Prompt
Leave the pictures out, and repeat exactly each line from the one that holds "Task: Expand the" through the final line of the entries below.
● ● ●
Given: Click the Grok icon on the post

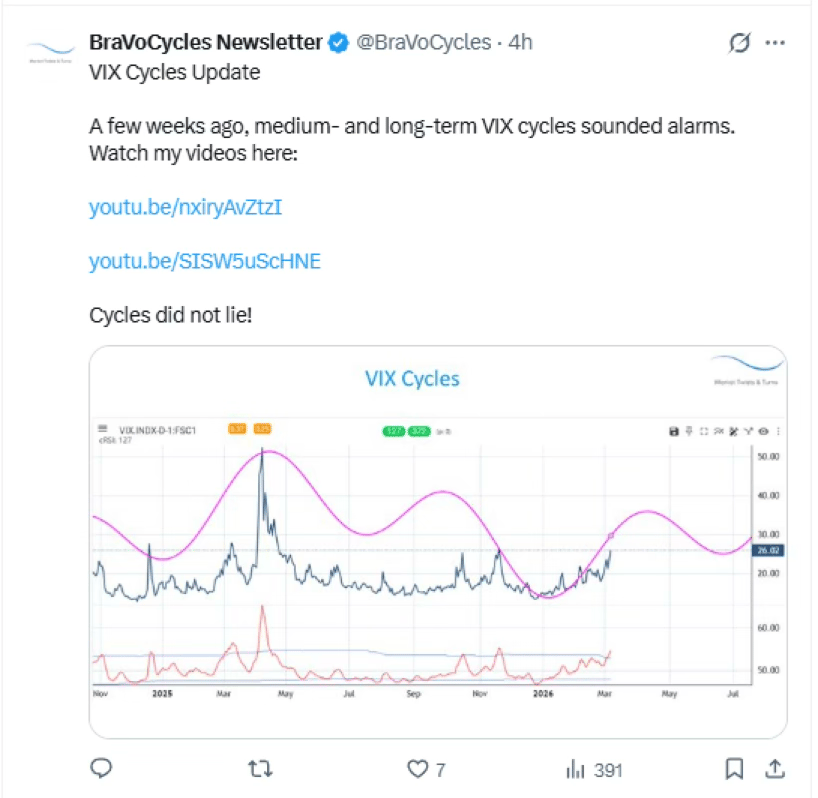Looking at the screenshot, I should (x=741, y=43).
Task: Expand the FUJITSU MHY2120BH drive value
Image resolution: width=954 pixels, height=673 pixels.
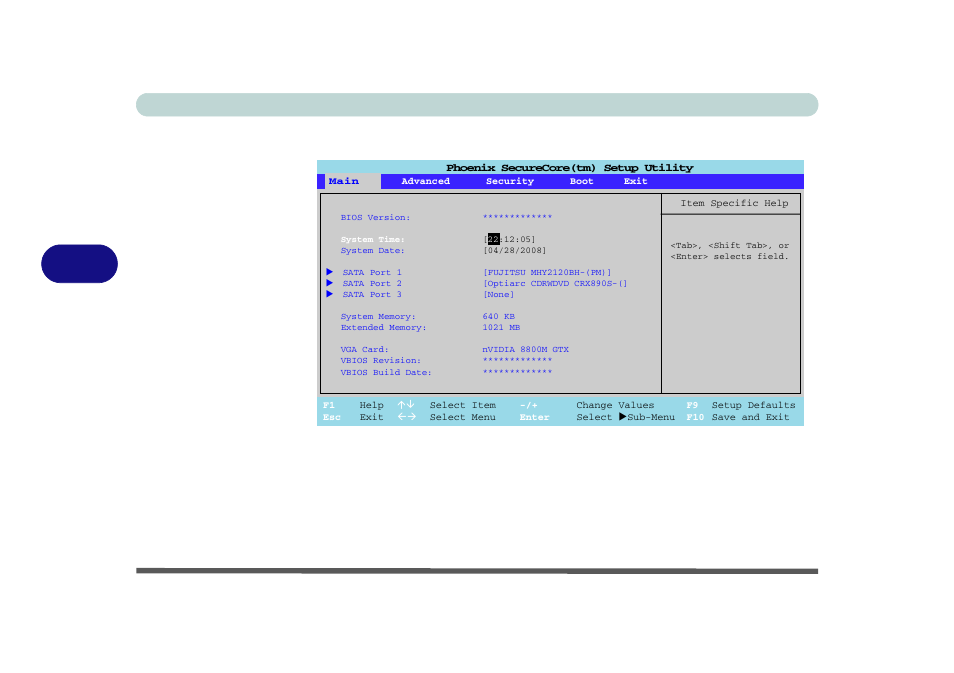Action: click(x=546, y=272)
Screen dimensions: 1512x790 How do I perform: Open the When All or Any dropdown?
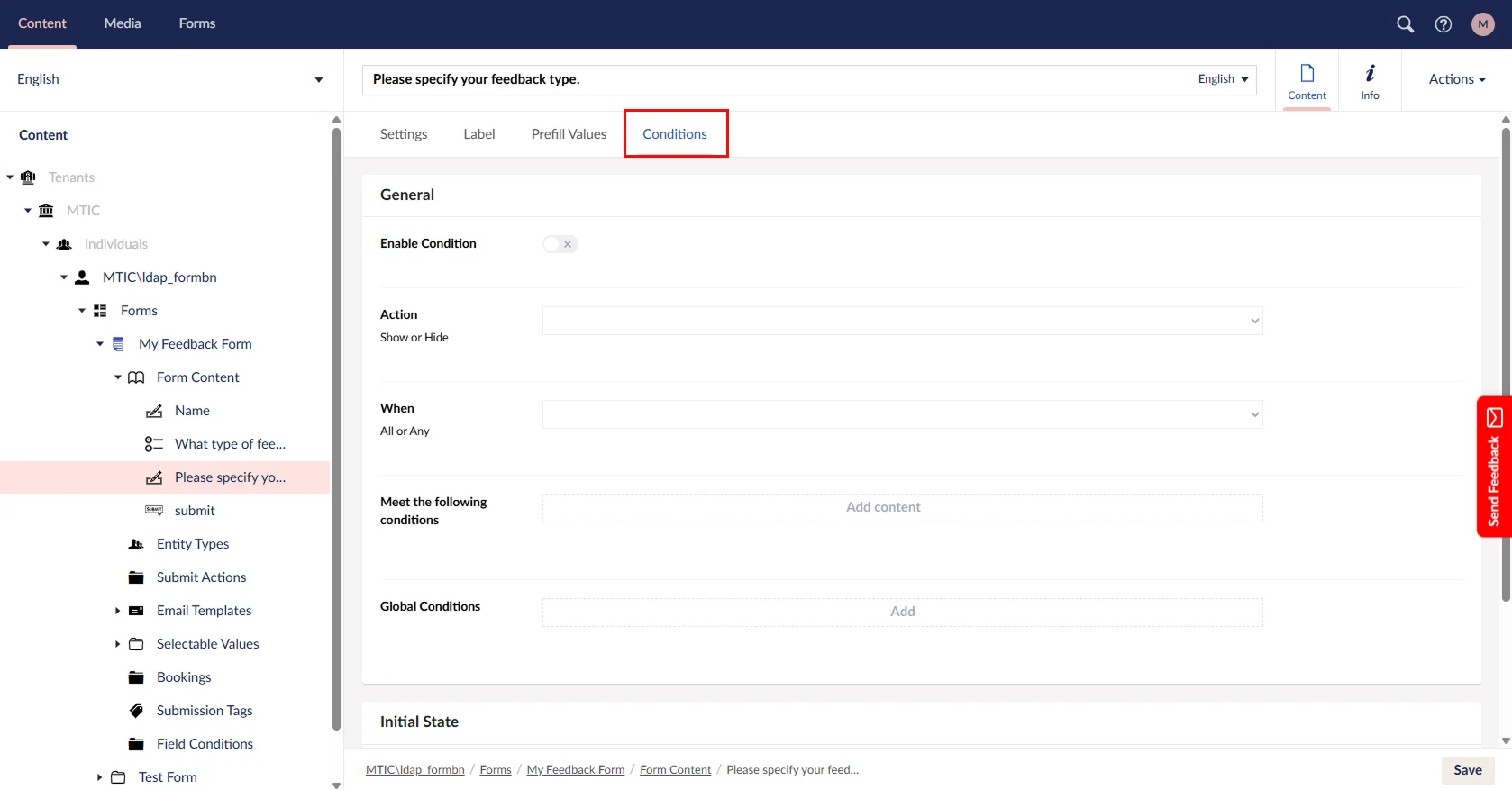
● ● ●
Response area
Task: Expand the FUJITSU MHY2120BH drive value
Image resolution: width=954 pixels, height=673 pixels.
Action: click(x=546, y=272)
Screen dimensions: 1512x790 How do I perform: Open the When All or Any dropdown?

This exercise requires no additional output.